*Stated goal:*
Can you repeat the aquarium thread from the words "Stunning plants as" through "look quite dull....", changing "crypts" to "buces"?

# A piece of the aquarium.



## Roland (25 Nov 2021)

Low nitrogen, soft water and good trace elements ,plants get nice colors which is a good moment to take a picture.


----------



## Nick potts (25 Nov 2021)

Stunning plants as usual Roland.

Are you dosing full EI? and what lighting/tank?


----------



## Angus (25 Nov 2021)

Wow.... tank like a technicolour dreamcoat... really makes my crypts look quite dull....


----------



## shangman (25 Nov 2021)

You're such a tease Roland, one day we need to see a journal!


----------



## Angus (25 Nov 2021)

shangman said:


> You're such a tease Roland, one day we need to see a journal!


Need that FTS..... not even joking inject it into my veins...


----------



## hypnogogia (25 Nov 2021)

Roland said:


> Low nitrogen, soft water and good trace elements ,plants get nice colors which is a good moment to take a picture.


Beautiful.


----------



## Roland (25 Nov 2021)

Thank you for the positive feedback guys .I limit fertilization, I try to keep the fertilizers very low ,I never keep my no3 above 5ppm and po4 above 0.2ppm in tank.
-Substrate tropica+capsules tropica+seachem matrix
-light Sky light 60
-KH 0  GH 5/6/ MG 8PPM CA 28PPM /Also K 12/15PPM.I use my own mineralizer as well
-Fertilizers /Tropica Specialised/Nitrogen and microelements from Aquarebell and potassium with phosphorus made from dry salts


----------



## ukracDecember (4 Dec 2021)

Looks awesome. Post more pictures.


----------



## Tankless (4 Dec 2021)

Roland said:


> Low nitrogen, soft water and good trace elements ,plants get nice colors which is a good moment to take a picture.



What's the plant on the left?


----------



## GHNelson (4 Dec 2021)

Looks like Rotala macrandra 'Pearl'








						Rotala macrandra 'Pearl'
					

This small Rotala was introduced as Rotala sp. 'Pearl'. It is apparently a selection of Rotala macrandra. - To be continued -




					www.flowgrow.de


----------



## Roland (3 Jun 2022)

Sleep slowly goes ... lamp 40% power
	

	
	
		
		



		
		
	


	



Still soft water and still sparingly fertilize


----------



## Chrispowell (4 Jun 2022)

Beautiful!


----------



## LondonDragon (4 Jun 2022)

That is stunning Roland


----------

*Entries provided:*
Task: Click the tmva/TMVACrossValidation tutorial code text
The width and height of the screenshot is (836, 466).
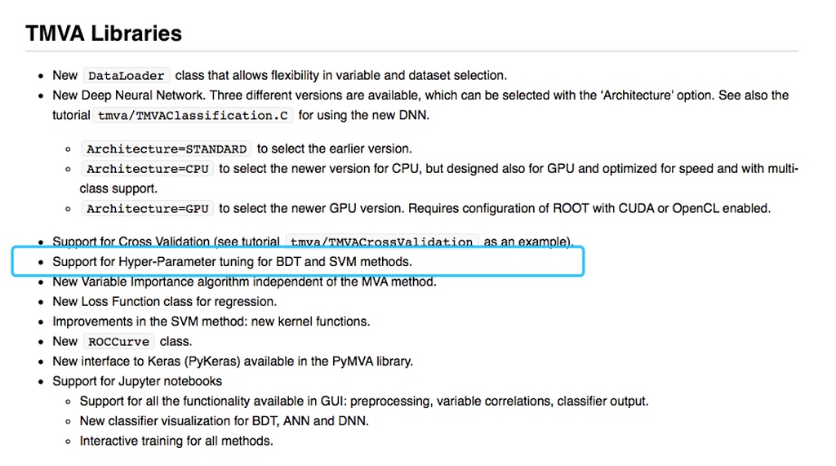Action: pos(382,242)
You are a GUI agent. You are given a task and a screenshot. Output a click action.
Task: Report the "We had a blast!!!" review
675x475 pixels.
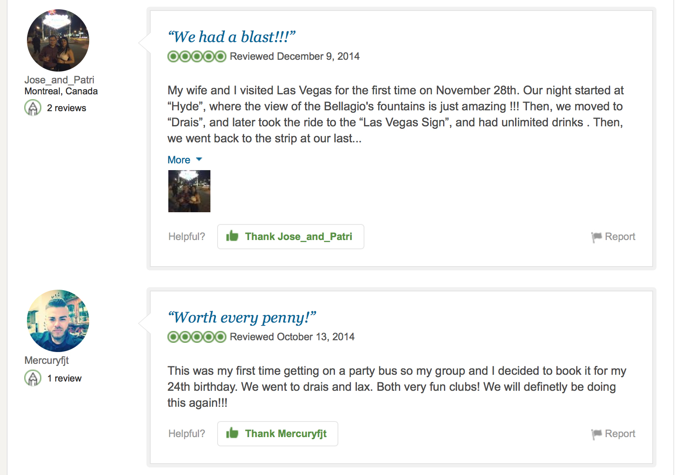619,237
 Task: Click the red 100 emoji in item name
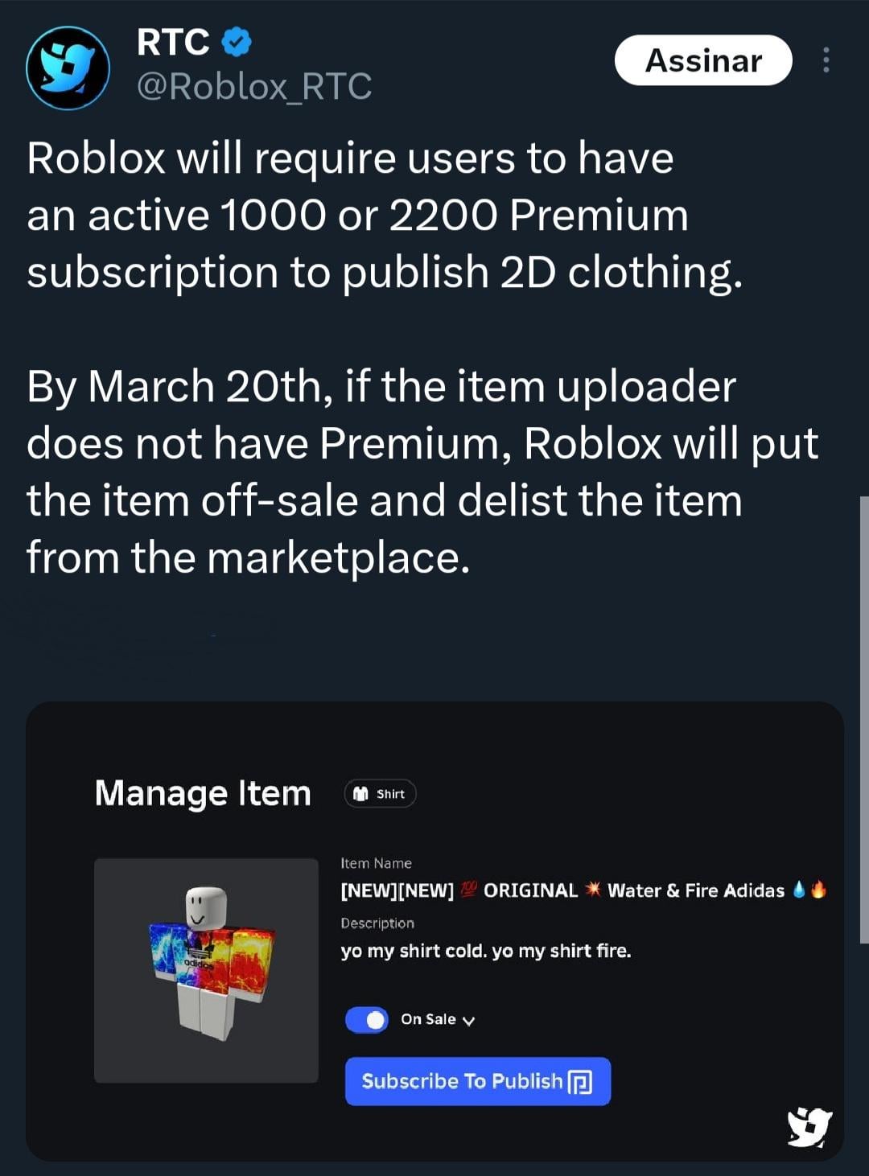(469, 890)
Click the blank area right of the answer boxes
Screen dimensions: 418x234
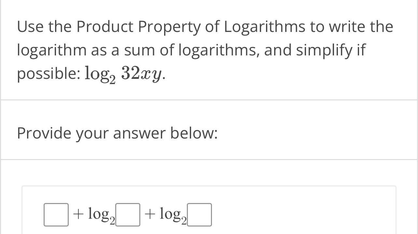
==
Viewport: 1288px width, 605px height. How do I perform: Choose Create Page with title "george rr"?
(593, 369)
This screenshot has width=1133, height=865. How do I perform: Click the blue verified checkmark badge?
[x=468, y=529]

*Worked answer:*
Stunning plants as usual Roland.

Are you dosing full EI? and what lighting/tank?


----------



## Angus (25 Nov 2021)

Wow.... tank like a technicolour dreamcoat... really makes my buces look quite dull....